Food is a big part of holiday celebrations. There are so many dishes that are exclusive to the holidays, many of them reflecting the ethnic backgrounds of the participants.

That’s the case with me, for sure. A significant part of my ethnic heritage is Swedish, on my mother’s side, and she always prepared some foods associated with the home country of her parents.

Of course, the mind immediately turns to fabled lutefisk at times like this. We had it every holiday season, but not on Christmas itself. She wouldn’t dare. Roast turkey was the main menu item on Christmas in our home just as it was and is in many others.

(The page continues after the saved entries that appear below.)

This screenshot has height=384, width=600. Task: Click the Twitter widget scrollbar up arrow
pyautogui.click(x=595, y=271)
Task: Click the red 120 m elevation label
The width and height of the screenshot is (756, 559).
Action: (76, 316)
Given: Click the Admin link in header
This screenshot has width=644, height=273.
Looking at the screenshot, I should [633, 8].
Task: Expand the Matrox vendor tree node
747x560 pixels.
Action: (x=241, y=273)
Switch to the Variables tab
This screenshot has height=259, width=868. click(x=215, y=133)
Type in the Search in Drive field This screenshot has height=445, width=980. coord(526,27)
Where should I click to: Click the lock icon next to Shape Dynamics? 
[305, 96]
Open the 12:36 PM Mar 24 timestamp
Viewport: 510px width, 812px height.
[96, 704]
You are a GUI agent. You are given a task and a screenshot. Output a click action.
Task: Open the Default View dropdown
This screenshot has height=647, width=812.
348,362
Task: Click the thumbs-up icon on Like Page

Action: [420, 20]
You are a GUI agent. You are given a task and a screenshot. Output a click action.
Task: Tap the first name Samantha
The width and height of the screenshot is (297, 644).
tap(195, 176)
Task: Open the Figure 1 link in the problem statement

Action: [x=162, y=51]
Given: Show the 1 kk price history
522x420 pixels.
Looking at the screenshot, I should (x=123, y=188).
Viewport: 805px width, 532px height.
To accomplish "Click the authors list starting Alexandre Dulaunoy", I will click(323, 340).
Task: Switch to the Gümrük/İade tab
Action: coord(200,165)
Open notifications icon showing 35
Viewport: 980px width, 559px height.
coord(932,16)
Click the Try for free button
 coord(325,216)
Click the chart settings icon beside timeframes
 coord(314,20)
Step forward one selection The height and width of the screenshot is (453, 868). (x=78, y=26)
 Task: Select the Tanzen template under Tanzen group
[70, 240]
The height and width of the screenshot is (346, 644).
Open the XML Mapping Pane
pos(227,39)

I’m not going to visit lutefisk today; it gets so much ridicule each year I think people are getting as tired of hearing about it as they are of eating it. Codfish soaked in lye are not my idea of edible repast.

Then there’s “fruitcake,” baked and served in my growing-up home. I hate to use the word abominable to describe it because it’s an effort to spell, but there it is. You can interpret the expression “nutty as a fruitcake” as you choose. And don’t get me started on “lefse” or “kaldolmar” (cabbage rolls). Don’t worry. 

No, today I am going to address something the Swedes (Norwegians too) call sylta. (Warning: Never name a newborn girl Sylta.)

The real “Scandahoovian” aficionados call sylta “head cheese.” This is because REAL sylta, old country sylta, was made from parts of calves, pigs and sheep that cannot be made into ribs, chops or roasts but the early “cooks” didn’t want any part of the late animal to go to waste.

The solution: Use parts of the head. (Are you getting hungry yet?) As a youngster being taught the “facts” of life I thought that among these parts of the animals’ heads meant what is loosely called the “brain.” In fact, I believed that until recently. But research has shown that the brain was usually not involved when preparing sylta, AKA head cheese.

What a relief. But research has also shown that parts of the head in early sylta vary, with one source saying this might include tongue but not eyes or ears. Yippee! Hold it. Tongue? Hmmm.

Well anyway, apparently they mix it all together, throw in copious amounts of gelatin, onions and other culinary detritus, form loaves and call it sylta.

Now on to the important part of this narrative: Many of our Duluth grocery stores sell sylta at this time of the year. But do not despair, it contains no parts of the head. The sylta I bought recently simply lists “pork, water, gelatin, onions, celery, salt, all-spice and white pepper.” And I love it.

Actually the “inspiration” for visiting this subject today was a recent encounter with a check-out person at one of our fine supermarkets. Among my purchases was a small brick of sylta, and as the worker checked it though the scanner, he looked me in the eye and asked, “What is sylta?”

I was surprised that anyone in this part of the country had never even heard of sylta. One time in the past, as I was checking out some sylta in the store, the clerk took one look at it and said “yuck.”

In the recent encounter, I answered the check-out clerk in the briefest possible way by simply saying, “It’s a Scandinavian holiday delicacy,” He nodded and went on with his business.

I didn’t mention to him that it’s also known as head cheese. I didn’t include reputed ingredients of the past like maybe brains, but not eyes, ears and tongue. There is also mention of “feet” in some descriptions but I don’t know if I believe that. Feet are a long way from the head, we all know.

For the record, I love modern sylta sold in stores. Cheese-size slices soaked in white vinegar and served aboard a cracker are a rare delicacy only at holiday time. Enjoy or yuck, depending on your preference.

Well, this is my final column of 2024, so I wish readers a happy (even merry) holiday (as they say in Sweden, “God Jul”) and extend best wishes for 2025. I’ll be back in January, hoping for the best.